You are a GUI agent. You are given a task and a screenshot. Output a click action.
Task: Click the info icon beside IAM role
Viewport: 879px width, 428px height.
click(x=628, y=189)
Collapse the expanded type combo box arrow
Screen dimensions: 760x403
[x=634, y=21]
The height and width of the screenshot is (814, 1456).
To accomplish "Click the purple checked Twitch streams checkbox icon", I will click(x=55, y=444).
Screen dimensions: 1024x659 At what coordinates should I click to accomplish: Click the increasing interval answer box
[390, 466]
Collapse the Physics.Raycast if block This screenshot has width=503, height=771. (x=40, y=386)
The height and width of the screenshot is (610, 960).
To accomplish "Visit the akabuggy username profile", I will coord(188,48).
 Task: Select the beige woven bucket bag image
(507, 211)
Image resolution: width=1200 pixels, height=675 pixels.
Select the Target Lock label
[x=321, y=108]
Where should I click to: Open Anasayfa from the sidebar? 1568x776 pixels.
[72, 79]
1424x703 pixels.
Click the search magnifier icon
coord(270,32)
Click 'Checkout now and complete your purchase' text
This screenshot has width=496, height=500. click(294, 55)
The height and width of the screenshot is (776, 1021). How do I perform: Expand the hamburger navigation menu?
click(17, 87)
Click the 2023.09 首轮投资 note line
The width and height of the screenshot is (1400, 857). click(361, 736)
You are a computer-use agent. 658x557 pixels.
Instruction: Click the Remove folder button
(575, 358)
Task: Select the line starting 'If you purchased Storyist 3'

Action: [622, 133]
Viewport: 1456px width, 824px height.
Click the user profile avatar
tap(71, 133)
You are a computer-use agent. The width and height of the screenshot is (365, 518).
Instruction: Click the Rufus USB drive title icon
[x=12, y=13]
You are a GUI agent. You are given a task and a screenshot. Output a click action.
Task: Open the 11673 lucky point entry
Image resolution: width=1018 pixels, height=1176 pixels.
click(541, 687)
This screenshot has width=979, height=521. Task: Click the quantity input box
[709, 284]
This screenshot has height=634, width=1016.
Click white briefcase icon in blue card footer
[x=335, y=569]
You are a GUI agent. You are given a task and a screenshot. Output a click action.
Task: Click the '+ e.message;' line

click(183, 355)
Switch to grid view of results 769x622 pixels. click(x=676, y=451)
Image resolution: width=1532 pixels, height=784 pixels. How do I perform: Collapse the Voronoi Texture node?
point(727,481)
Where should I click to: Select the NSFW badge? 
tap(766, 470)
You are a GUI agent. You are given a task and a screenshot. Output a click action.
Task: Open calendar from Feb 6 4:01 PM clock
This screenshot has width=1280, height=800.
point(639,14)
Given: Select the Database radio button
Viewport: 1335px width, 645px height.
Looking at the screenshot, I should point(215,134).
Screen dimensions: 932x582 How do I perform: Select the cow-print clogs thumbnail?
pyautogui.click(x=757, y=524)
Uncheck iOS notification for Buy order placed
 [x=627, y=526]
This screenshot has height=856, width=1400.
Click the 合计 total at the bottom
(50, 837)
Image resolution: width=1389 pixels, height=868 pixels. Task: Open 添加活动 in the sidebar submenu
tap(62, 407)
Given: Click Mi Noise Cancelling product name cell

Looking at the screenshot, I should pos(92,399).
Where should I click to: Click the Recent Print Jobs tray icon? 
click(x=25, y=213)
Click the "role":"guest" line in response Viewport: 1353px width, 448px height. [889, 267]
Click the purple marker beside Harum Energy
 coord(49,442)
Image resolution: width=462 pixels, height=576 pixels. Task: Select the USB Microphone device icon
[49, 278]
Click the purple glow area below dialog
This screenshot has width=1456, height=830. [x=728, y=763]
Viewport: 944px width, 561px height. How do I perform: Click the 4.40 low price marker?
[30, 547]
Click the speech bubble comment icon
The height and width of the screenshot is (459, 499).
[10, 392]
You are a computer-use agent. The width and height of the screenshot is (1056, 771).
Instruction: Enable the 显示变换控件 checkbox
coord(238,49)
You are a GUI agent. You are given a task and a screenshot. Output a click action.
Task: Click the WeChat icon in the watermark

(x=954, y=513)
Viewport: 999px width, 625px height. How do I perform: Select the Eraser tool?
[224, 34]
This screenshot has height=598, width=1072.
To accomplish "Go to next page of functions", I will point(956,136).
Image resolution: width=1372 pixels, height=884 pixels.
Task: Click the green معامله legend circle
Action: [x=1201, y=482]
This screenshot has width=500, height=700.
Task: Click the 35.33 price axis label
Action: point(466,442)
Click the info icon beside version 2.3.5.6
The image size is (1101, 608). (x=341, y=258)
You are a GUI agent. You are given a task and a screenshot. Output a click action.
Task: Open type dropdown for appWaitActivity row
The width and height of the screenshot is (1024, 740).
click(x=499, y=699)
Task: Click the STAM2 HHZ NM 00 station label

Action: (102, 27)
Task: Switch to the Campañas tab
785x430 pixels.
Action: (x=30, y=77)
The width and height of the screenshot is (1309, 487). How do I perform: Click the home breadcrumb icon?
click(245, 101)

• Problem description
All of the data shown above must be copied exactly.

• Finished exercise
You are a GUI agent. You are given a task and a screenshot. Output a click action.
Task: Click the info icon beside IAM role
Viewport: 879px width, 428px height.
click(x=628, y=189)
Collapse the expanded type combo box arrow
Screen dimensions: 760x403
[x=634, y=21]
The height and width of the screenshot is (814, 1456).
To accomplish "Click the purple checked Twitch streams checkbox icon", I will click(x=55, y=444).
Screen dimensions: 1024x659 At what coordinates should I click to accomplish: Click the increasing interval answer box
[390, 466]
Collapse the Physics.Raycast if block This screenshot has width=503, height=771. (x=40, y=386)
The height and width of the screenshot is (610, 960).
To accomplish "Visit the akabuggy username profile", I will coord(188,48).
 Task: Select the beige woven bucket bag image
(507, 211)
Image resolution: width=1200 pixels, height=675 pixels.
Select the Target Lock label
[x=321, y=108]
Where should I click to: Open Anasayfa from the sidebar? 1568x776 pixels.
[72, 79]
1424x703 pixels.
Click the search magnifier icon
coord(270,32)
Click 'Checkout now and complete your purchase' text
This screenshot has width=496, height=500. click(294, 55)
The height and width of the screenshot is (776, 1021). How do I perform: Expand the hamburger navigation menu?
click(17, 87)
Click the 2023.09 首轮投资 note line
The width and height of the screenshot is (1400, 857). click(361, 736)
You are a computer-use agent. 658x557 pixels.
Instruction: Click the Remove folder button
(575, 358)
Task: Select the line starting 'If you purchased Storyist 3'

Action: [622, 133]
Viewport: 1456px width, 824px height.
Click the user profile avatar
tap(71, 133)
You are a computer-use agent. The width and height of the screenshot is (365, 518).
Instruction: Click the Rufus USB drive title icon
[x=12, y=13]
You are a GUI agent. You are given a task and a screenshot. Output a click action.
Task: Open the 11673 lucky point entry
Image resolution: width=1018 pixels, height=1176 pixels.
click(541, 687)
This screenshot has width=979, height=521. Task: Click the quantity input box
[709, 284]
This screenshot has height=634, width=1016.
Click white briefcase icon in blue card footer
[x=335, y=569]
You are a GUI agent. You are given a task and a screenshot. Output a click action.
Task: Click the '+ e.message;' line

click(183, 355)
Switch to grid view of results 769x622 pixels. click(x=676, y=451)
Image resolution: width=1532 pixels, height=784 pixels. How do I perform: Collapse the Voronoi Texture node?
point(727,481)
Where should I click to: Select the NSFW badge? 
tap(766, 470)
You are a GUI agent. You are given a task and a screenshot. Output a click action.
Task: Open calendar from Feb 6 4:01 PM clock
This screenshot has width=1280, height=800.
point(639,14)
Given: Select the Database radio button
Viewport: 1335px width, 645px height.
Looking at the screenshot, I should point(215,134).
Screen dimensions: 932x582 How do I perform: Select the cow-print clogs thumbnail?
pyautogui.click(x=757, y=524)
Uncheck iOS notification for Buy order placed
 [x=627, y=526]
This screenshot has height=856, width=1400.
Click the 合计 total at the bottom
(50, 837)
Image resolution: width=1389 pixels, height=868 pixels. Task: Open 添加活动 in the sidebar submenu
tap(62, 407)
Given: Click Mi Noise Cancelling product name cell

Looking at the screenshot, I should pos(92,399).
Where should I click to: Click the Recent Print Jobs tray icon? 
click(x=25, y=213)
Click the "role":"guest" line in response Viewport: 1353px width, 448px height. [889, 267]
Click the purple marker beside Harum Energy
 coord(49,442)
Image resolution: width=462 pixels, height=576 pixels. Task: Select the USB Microphone device icon
[49, 278]
Click the purple glow area below dialog
This screenshot has width=1456, height=830. [x=728, y=763]
Viewport: 944px width, 561px height. How do I perform: Click the 4.40 low price marker?
[30, 547]
Click the speech bubble comment icon
The height and width of the screenshot is (459, 499).
[10, 392]
You are a computer-use agent. The width and height of the screenshot is (1056, 771).
Instruction: Enable the 显示变换控件 checkbox
coord(238,49)
You are a GUI agent. You are given a task and a screenshot. Output a click action.
Task: Click the WeChat icon in the watermark

(x=954, y=513)
Viewport: 999px width, 625px height. How do I perform: Select the Eraser tool?
[224, 34]
This screenshot has height=598, width=1072.
To accomplish "Go to next page of functions", I will point(956,136).
Image resolution: width=1372 pixels, height=884 pixels.
Task: Click the green معامله legend circle
Action: [x=1201, y=482]
This screenshot has width=500, height=700.
Task: Click the 35.33 price axis label
Action: point(466,442)
Click the info icon beside version 2.3.5.6
The image size is (1101, 608). (x=341, y=258)
You are a GUI agent. You are given a task and a screenshot. Output a click action.
Task: Open type dropdown for appWaitActivity row
The width and height of the screenshot is (1024, 740).
click(x=499, y=699)
Task: Click the STAM2 HHZ NM 00 station label

Action: (102, 27)
Task: Switch to the Campañas tab
785x430 pixels.
Action: (x=30, y=77)
The width and height of the screenshot is (1309, 487). How do I perform: Click the home breadcrumb icon?
click(245, 101)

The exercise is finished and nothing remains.